What it means
قطب (qotb) entered Persian from Arabic قُطْب (qutb), which originally meant the fixed pivot point around which something rotates, such as the axle of a millstone. In geographic use, قطب شمال (qotb-e shomâl) is the North Pole and قطب جنوب (qotb-e jonub) is the South Pole. In broader modern usage, قطب also means any dominant center or hub: a city can be described as a قطب اقتصادی (qotb-e eqtesâdi), an economic hub. In Islamic Sufi tradition, قطب also carries the sense of a spiritual pole or supreme saint, though this meaning is now mostly literary rather than everyday. A contrasting word is حاشیه (hâsheye), meaning periphery or margin.
How to use it
- قطب شمال یخزدهست. (Qotb-e shomâl yakhzadast.) “The North Pole is frozen over.”

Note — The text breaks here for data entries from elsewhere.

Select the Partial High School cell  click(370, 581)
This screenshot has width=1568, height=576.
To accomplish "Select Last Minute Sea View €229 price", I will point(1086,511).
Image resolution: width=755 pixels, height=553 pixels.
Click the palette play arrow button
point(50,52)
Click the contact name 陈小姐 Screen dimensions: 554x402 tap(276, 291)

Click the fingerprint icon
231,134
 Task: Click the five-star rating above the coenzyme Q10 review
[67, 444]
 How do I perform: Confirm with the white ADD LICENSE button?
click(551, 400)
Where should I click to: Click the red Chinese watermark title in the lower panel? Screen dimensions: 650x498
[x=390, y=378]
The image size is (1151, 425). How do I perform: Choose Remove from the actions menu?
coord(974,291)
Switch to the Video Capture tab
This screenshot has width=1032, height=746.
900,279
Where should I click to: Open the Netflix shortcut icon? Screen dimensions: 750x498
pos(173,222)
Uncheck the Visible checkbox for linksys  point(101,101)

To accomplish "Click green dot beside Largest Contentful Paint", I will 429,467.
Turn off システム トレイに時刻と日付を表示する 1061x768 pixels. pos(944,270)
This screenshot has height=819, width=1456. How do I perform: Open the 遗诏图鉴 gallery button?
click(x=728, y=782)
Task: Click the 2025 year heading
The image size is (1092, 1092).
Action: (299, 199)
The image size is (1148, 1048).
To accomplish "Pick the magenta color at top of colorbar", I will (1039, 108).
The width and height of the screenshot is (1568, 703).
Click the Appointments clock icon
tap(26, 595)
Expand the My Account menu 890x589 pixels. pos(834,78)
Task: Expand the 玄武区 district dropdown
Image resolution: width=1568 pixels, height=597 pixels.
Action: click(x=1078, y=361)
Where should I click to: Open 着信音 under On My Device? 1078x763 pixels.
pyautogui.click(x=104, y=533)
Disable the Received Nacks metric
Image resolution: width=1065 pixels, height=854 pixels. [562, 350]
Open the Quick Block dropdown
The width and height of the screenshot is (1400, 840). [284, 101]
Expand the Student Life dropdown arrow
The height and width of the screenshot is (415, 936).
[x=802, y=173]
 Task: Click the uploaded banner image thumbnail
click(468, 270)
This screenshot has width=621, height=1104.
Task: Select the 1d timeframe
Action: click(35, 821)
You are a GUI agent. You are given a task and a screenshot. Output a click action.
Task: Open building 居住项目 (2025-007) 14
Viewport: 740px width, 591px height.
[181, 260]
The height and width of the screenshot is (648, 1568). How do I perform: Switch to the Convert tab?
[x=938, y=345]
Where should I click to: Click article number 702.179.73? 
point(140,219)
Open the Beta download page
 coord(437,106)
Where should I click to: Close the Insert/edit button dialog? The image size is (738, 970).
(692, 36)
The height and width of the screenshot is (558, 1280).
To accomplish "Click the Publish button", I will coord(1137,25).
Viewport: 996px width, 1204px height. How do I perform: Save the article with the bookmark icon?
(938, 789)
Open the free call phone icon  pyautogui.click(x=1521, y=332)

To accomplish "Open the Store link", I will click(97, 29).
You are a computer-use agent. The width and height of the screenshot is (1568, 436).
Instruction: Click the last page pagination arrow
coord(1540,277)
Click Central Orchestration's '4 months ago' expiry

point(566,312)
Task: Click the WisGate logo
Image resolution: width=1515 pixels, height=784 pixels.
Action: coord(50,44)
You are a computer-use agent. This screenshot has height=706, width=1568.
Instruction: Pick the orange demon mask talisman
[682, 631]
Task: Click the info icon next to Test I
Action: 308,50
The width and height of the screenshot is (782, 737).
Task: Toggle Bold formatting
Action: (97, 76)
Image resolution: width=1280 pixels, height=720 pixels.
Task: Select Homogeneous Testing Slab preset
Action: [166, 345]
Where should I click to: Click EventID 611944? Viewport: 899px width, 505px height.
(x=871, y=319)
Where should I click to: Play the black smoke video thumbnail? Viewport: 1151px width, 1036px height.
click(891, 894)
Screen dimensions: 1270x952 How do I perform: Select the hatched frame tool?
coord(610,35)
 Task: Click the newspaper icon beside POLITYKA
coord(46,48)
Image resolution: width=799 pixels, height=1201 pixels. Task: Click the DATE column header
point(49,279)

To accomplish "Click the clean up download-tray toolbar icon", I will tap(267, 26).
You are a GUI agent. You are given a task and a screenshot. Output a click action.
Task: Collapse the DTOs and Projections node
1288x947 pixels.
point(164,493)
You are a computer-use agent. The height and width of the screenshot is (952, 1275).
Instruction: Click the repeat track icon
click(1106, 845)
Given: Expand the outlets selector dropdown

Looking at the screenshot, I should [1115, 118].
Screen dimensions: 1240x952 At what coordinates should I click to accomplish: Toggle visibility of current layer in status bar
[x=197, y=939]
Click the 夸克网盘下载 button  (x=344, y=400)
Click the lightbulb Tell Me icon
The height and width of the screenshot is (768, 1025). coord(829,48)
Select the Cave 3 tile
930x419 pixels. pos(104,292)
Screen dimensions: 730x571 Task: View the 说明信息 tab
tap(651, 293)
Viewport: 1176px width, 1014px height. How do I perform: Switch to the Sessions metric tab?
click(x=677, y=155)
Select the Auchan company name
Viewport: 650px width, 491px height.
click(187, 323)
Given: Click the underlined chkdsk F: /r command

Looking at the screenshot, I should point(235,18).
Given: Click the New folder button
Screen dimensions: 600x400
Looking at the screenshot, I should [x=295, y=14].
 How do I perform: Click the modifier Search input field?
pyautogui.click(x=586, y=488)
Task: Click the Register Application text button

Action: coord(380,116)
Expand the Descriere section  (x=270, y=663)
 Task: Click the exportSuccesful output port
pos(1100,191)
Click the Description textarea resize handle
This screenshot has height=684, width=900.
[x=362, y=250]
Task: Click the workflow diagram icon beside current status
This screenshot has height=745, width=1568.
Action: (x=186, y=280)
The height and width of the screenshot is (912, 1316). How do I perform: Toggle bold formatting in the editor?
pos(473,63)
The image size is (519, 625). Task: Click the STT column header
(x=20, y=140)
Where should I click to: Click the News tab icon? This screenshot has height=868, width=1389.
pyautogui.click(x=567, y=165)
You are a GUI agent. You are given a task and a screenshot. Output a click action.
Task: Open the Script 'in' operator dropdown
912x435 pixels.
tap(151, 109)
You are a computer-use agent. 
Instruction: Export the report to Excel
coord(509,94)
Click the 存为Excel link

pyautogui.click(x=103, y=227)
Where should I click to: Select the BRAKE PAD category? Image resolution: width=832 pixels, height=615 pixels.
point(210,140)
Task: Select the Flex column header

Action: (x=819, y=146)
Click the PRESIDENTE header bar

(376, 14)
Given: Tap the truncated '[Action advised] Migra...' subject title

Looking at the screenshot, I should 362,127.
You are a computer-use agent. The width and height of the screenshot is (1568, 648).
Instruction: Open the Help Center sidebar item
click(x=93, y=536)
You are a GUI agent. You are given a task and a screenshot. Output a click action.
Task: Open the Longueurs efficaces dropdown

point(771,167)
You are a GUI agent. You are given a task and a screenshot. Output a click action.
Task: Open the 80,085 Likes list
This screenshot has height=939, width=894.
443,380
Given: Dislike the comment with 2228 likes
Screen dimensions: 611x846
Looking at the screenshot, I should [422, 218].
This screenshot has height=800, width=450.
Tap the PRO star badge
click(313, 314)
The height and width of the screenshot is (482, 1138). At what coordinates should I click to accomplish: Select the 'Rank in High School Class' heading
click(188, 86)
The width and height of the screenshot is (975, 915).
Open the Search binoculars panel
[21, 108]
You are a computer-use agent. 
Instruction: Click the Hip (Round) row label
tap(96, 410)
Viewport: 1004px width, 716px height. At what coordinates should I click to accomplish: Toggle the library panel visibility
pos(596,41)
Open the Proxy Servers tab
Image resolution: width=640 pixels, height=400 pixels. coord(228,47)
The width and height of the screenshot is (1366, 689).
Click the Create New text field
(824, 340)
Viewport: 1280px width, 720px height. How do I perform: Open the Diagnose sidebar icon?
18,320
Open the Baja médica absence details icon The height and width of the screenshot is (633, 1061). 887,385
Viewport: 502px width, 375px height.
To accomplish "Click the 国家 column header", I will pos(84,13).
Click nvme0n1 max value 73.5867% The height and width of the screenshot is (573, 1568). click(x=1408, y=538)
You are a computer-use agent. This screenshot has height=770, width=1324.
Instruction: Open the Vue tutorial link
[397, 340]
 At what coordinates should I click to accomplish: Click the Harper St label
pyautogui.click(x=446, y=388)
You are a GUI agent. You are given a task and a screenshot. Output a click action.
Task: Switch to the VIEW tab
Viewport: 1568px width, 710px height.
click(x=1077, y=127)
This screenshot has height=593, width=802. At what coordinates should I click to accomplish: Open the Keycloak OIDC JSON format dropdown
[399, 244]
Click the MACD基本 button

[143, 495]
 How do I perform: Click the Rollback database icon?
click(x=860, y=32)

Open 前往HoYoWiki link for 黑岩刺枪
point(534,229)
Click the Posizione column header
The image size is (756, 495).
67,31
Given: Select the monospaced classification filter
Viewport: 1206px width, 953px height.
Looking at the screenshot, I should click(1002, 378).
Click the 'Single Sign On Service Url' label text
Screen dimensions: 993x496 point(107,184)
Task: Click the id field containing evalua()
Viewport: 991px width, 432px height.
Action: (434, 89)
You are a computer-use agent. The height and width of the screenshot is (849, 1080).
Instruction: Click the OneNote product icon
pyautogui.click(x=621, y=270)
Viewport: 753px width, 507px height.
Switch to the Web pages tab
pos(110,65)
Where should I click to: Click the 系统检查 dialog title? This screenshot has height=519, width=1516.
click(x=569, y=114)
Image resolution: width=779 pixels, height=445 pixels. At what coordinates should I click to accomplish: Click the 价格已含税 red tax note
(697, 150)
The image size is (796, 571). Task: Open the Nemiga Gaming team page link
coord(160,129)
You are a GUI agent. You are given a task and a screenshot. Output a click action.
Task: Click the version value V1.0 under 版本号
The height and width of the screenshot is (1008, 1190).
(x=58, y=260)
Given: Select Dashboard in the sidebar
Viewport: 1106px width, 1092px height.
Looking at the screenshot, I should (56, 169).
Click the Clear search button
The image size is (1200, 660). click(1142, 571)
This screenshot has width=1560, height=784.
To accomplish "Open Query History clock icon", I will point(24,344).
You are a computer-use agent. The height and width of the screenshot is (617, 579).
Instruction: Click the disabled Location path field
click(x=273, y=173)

- تهران قطب اقتصادی ایرانه. (Tehrân qotb-e eqtesâdi-ye Irâne.) “Tehran is Iran’s economic hub.”
- دمای قطب جنوب از قطب شمال خیلی پایینتره. (Damâ-ye qotb-e jonub az qotb-e shomâl kheyli pâyintar-e.) “The temperature of the South Pole is much lower than the North Pole.”
- این شهر داره به یه قطب گردشگری تبدیل میشه. (In shahr dâre be ye qotb-e gardeshgari tabdil mishe.) “This city is becoming a tourism hub.”
Cultural note
The Arabic root q-t-b carries the idea of a fixed axis, and Persian borrowed both the geographic and spiritual senses. In classical Persian poetry and Sufi texts, the قطب is the master saint around whom all spiritual life revolves, a concept central to orders like the Naqshbandiyya and Qadiriyya. In contemporary Persian media, the word appears most often in its modern sense of hub or pole of influence, and Iranians speak routinely of industrial, scientific, or cultural hubs using this word. The plural اقطاب (aqtâb) appears in more formal writing.